Sobra decir que todo ello no implica que los respectivos presidentes hayan estado siempre a la altura, y el caso de Jordi Pujol, a raíz de su confesión y el escándalo consecuente, es el más evidente; pero la cuestión no es lo que han hecho como políticos, buenos, malos, regulares, sino cómo han tratado la presidencia que ostentaban, y Pujol, con respecto a la institución, tuvo siempre sentido de estado. De aquí vienen los males de la presidencia actual, ostentada por Pere Aragonès: el permanente bajo techo. Es decir, desde el primer momento no ha entendido que la presidencia era un símbolo nacional, y ha actuado como si solo fuera un mero presidente autonómico. Ha sido así en todas las relaciones con Madrid, o cuando ha tenido algún encuentro o cumbre, siempre aceptando humillaciones y con un comportamiento de servidumbre que espanta en un republicano y que ni Montilla, siendo dirigente del PSC, tuvo mientras gobernaba. El último viaje "presidencial" es paradigmático de esta minorización de la presidencia, totalmente alejado de los viajes de altura que hicieron sus predecesores, sometido a las directrices de los estamentos españoles, que han tutelado los detalles, las visitas y las fotos. Si me permiten la poco humilde autorreferencia, cuando he viajado a título individual a Argentina y a Uruguay, he tenido entrevistas con cargos de primer nivel y con los mismos presidentes del país, y sin tutela de la embajada de turno... y yo no soy nadie...

¿Era necesario hacer un tour tan penoso del president de la Generalitat?
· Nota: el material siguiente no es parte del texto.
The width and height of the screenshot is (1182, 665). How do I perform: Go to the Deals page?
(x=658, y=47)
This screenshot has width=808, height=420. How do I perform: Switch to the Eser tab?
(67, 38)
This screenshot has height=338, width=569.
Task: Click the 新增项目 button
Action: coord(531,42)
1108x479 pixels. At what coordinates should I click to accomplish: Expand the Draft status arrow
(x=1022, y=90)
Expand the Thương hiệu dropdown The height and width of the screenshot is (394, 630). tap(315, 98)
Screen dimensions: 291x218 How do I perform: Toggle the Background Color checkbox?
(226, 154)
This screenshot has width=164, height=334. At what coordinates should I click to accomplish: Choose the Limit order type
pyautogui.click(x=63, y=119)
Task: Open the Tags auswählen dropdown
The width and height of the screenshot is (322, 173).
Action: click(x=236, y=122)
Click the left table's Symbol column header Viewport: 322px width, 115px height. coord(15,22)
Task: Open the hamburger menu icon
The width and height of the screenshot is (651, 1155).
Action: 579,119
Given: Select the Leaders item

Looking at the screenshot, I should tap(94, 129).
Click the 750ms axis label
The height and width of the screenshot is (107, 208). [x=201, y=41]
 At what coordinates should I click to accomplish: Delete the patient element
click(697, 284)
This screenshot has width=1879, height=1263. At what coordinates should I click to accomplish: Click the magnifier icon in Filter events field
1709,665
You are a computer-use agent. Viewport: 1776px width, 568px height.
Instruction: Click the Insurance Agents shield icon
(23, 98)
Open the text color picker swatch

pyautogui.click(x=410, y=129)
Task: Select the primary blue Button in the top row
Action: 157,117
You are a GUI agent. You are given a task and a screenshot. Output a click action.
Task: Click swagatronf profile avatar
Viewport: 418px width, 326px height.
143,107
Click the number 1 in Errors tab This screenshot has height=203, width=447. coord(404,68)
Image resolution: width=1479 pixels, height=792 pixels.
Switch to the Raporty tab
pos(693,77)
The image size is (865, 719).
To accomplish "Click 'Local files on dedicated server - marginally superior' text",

Puedo entender las dificultades a la hora de organizar un viaje de nivel, pero lo que no puedo entender es que, para poder hacer el viajecito, se acepte que la presidencia de la nación catalana quede reducida a un tour de "coros y danzas regionales". Porque entonces quien se empequeñece no es quien ostenta el cargo, sino la institución que representa, y ya hace demasiado que se está degradando a base de reducirla a la irrelevancia.

Lo repito: solo tenemos la presidencia. O se la reviste de dignidad, o no nos queda nada.